- Text to read:
As a child, Joe Root developed his classical style in the back garden, where his father and brother threw balls at him. © Getty Images

As a child, Joe Root developed his classical style in the back garden, where his father and brother threw balls at him. © Getty Images

Shortly before Christmas in Chennai, Joe Root put an old spin on a new theme. Cyclone Vardah had made net practice impossible before the Fifth Test against India, so Root – keen to hone his footwork against the seamers – opted for a concrete road near the M. A. Chidambaram Stadium. Using a pair of batting gloves for a wicket, he briefly revisited simpler times. “Something just clicked into place,” he said. “To go back to being a kid again, and to remember what it’s like to play on a street with your mates, why you love playing and why you first got into cricket – to park all the pressure and think about the game… that was nice.” Two days later, on a different kind of road, he stroked a breezy 88.

- Source material:
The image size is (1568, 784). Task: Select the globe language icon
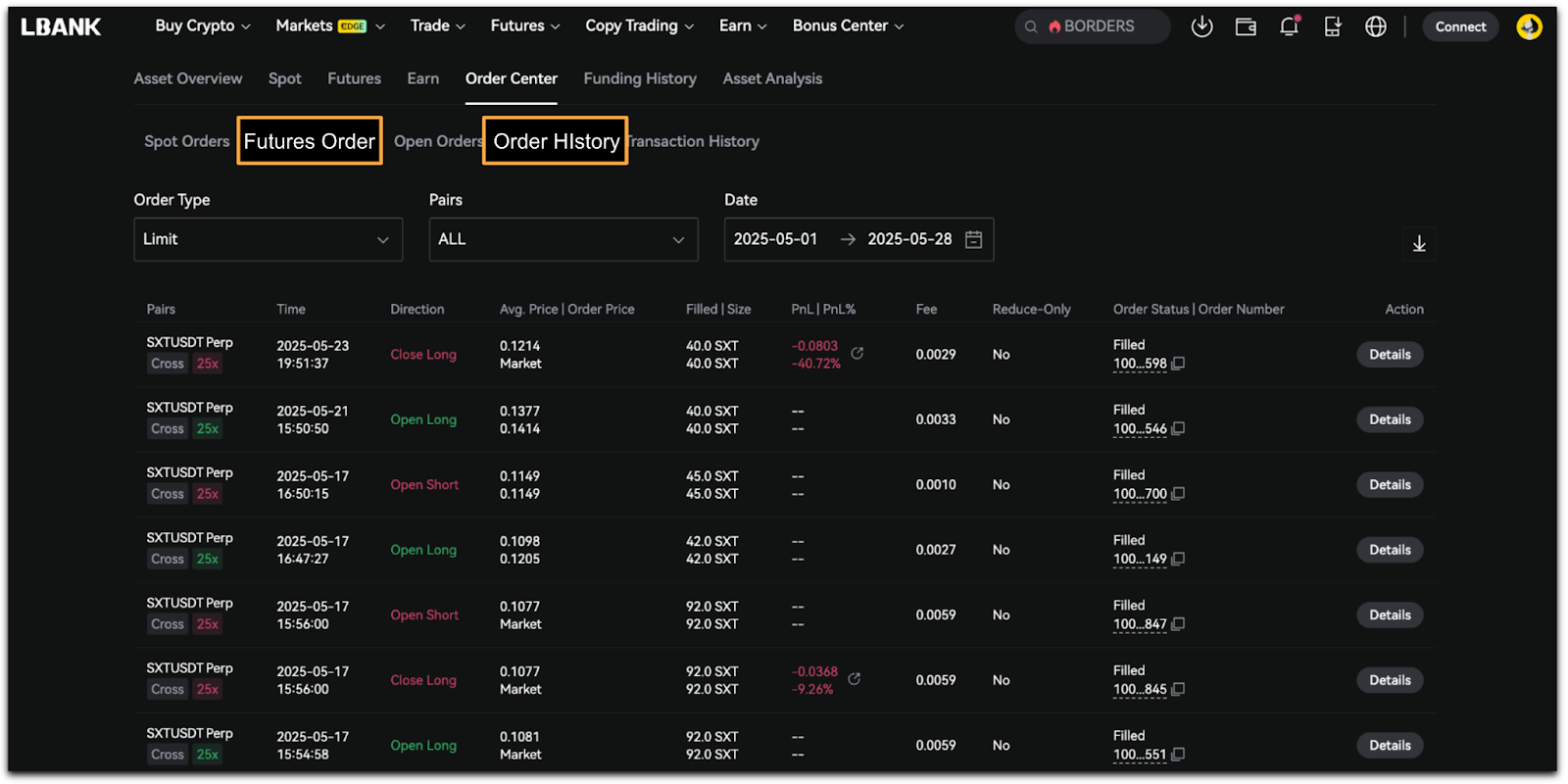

- Task directions: Pick up the article about Joe Root's practice on a Chennai road after its final sentence and continue it in the same style.

- Answer to the problem:
As a child, Root developed his classical style in the back garden, where his father and brother threw balls at him. His physical limitations – he could barely get it off the square in his early teens – obliged him to concentrate on a solid technique: he knew he would have to bat a long time to make significant runs. “Whenever I went to practise,” he said, “it was always about trying to be as technically correct as possible.” Plus ça change

Every player has a story about the influence of their upbringing on their cricket. Despite Andy Caddick’s homage to the bowling action of Richard Hadlee, no two techniques are identical, and a cricketer’s game is a window on his childhood. For all its status, the word of the MCC coaching manual has never been gospel – not least because many players developed everlasting idiosyncrasies long before they first received formal tuition. And if hitting a golf ball against a water tank with a stump was good enough for Don Bradman, the rest of us shouldn’t be too sniffy.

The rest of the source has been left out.